▶ Selection
=-=-=
The surprising magic: There’s a surprising bit of magic that happens with ZeRO stage 1 that makes it particularly elegant. In the naive approach, we were doing an all-reduce operation on all the gradients to ensure everyone’s gradients were synchronized, which cost us twice the number of parameters in communication overhead. However, if we’re clever about how we structure the updates, we can replace this with a reduce-scatter followed by an all-gather operation, with some computation happening in between these two steps.

ZeRO Stage 1 Comparison Table

This restructuring gives us the same communication cost as before, but now we’ve fully sharded the optimizer state across all GPUs in the model. The beauty of ZeRO stage 1 is that it’s essentially free in the bandwidth-limited regime while providing significant memory wins. The optimizer state memory per GPU is divided by the number of GPUs, which means you could theoretically track much more complicated optimizer states since that memory requirement scales inversely with the number of GPUs.
=-=-=
▶ Data provided
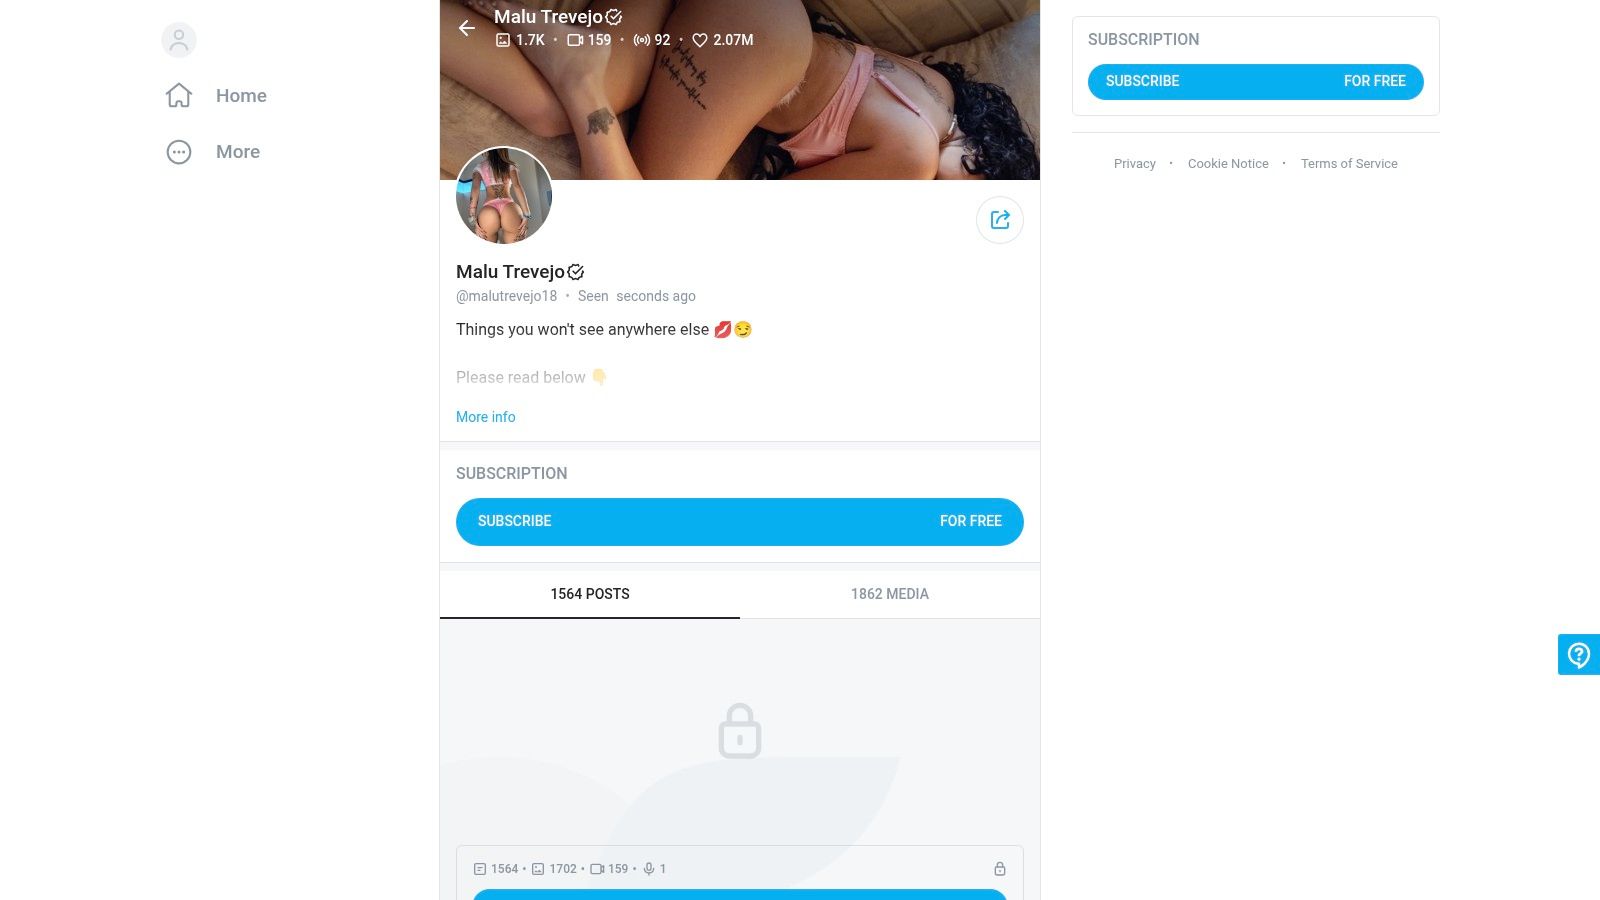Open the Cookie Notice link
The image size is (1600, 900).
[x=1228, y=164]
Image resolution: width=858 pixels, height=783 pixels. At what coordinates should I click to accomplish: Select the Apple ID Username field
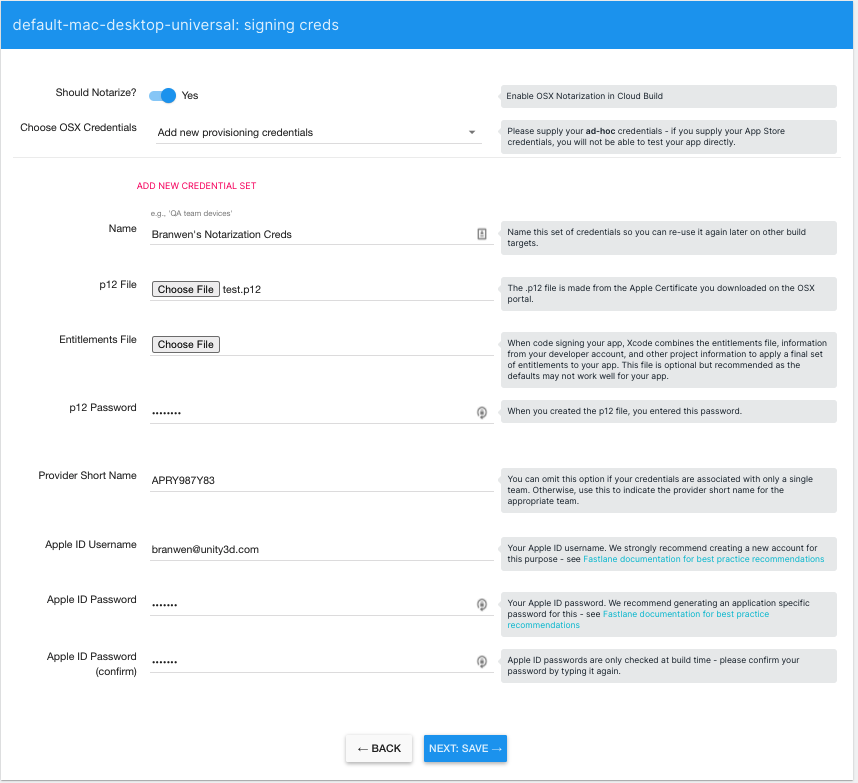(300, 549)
=-=-=
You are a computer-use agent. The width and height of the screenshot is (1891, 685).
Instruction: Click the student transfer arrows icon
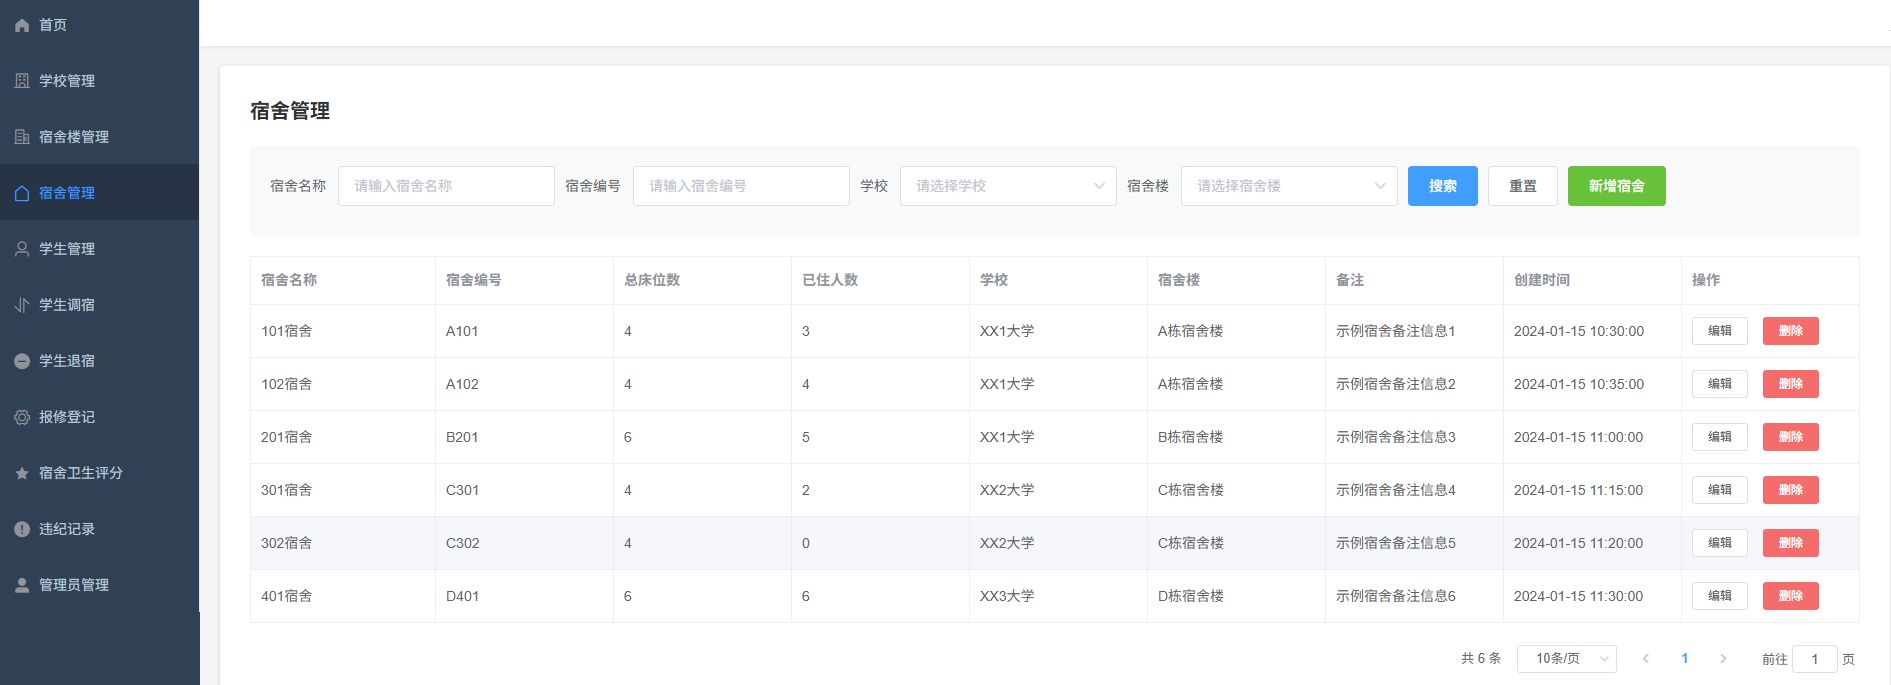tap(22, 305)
=-=-=
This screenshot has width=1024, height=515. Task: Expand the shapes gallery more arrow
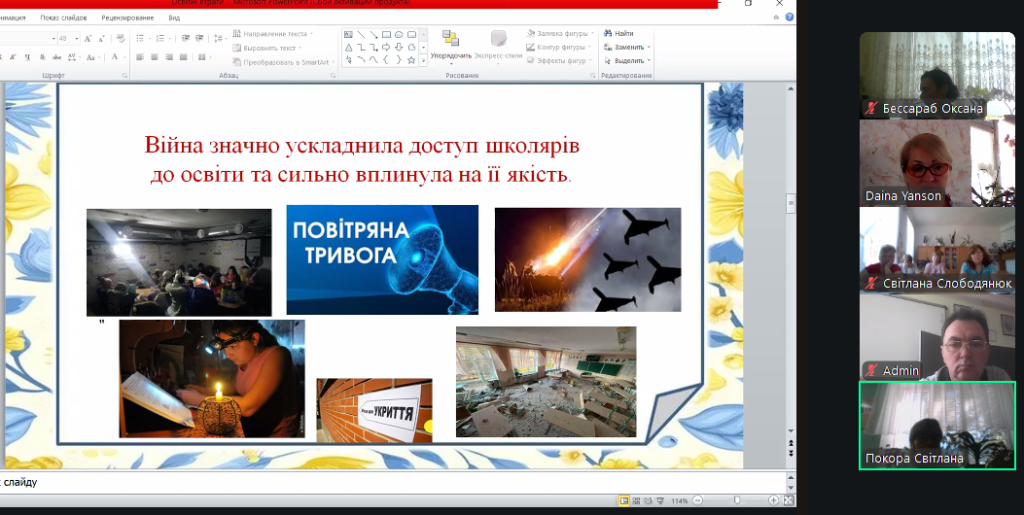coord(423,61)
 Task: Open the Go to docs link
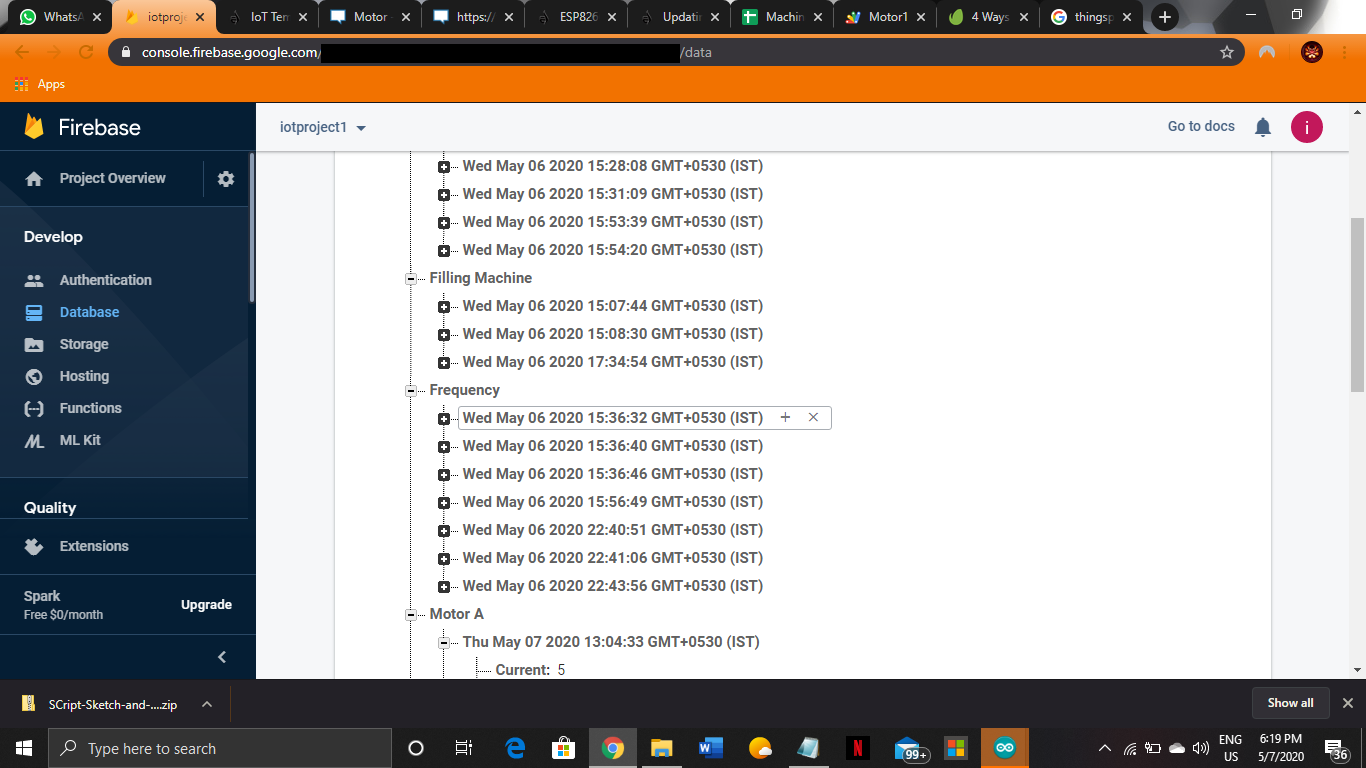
=-=-=
▶ What is required
Take the passage on ZeRO stage 1 further, starting after its last sentence. These entries are drawn from a different source.

▶ Exercise answer
5. ZeRO Stage 2 and 3: Advanced Sharding

ZeRO Stage 2 Gradient Sharding

Building on ZeRO stage 1’s optimizer state sharding, ZeRO stage 2 takes the next logical step by also sharding gradients across machines. In addition to sharding optimizer states like in stage 1, we also keep the gradients (pink slices) sharded across the machines using the same rough tricks. However, there’s one additional complexity we need to handle: we can never instantiate a full gradient vector during the backwards pass, as this might cause us to go out of memory. Our maximum memory usage must be bounded by the combination of full parameters, sharded gradients, and sharded optimizer states.

ZeRO Stage 2 Memory

The key insight is that we can’t compute the full gradient first and then do communication. Instead, as we compute gradients backwards through the computation graph, we need to handle them incrementally. Here’s how the process works: Step 1 – Everyone incrementally goes backward on the computation graph, and after computing a layer’s gradients, we immediately call a reduction operation to send this to the right worker. Since layers are sharded automatically to different GPUs, each layer belongs to a specific worker. Once gradients are no longer needed in the backward graph, we immediately free that memory.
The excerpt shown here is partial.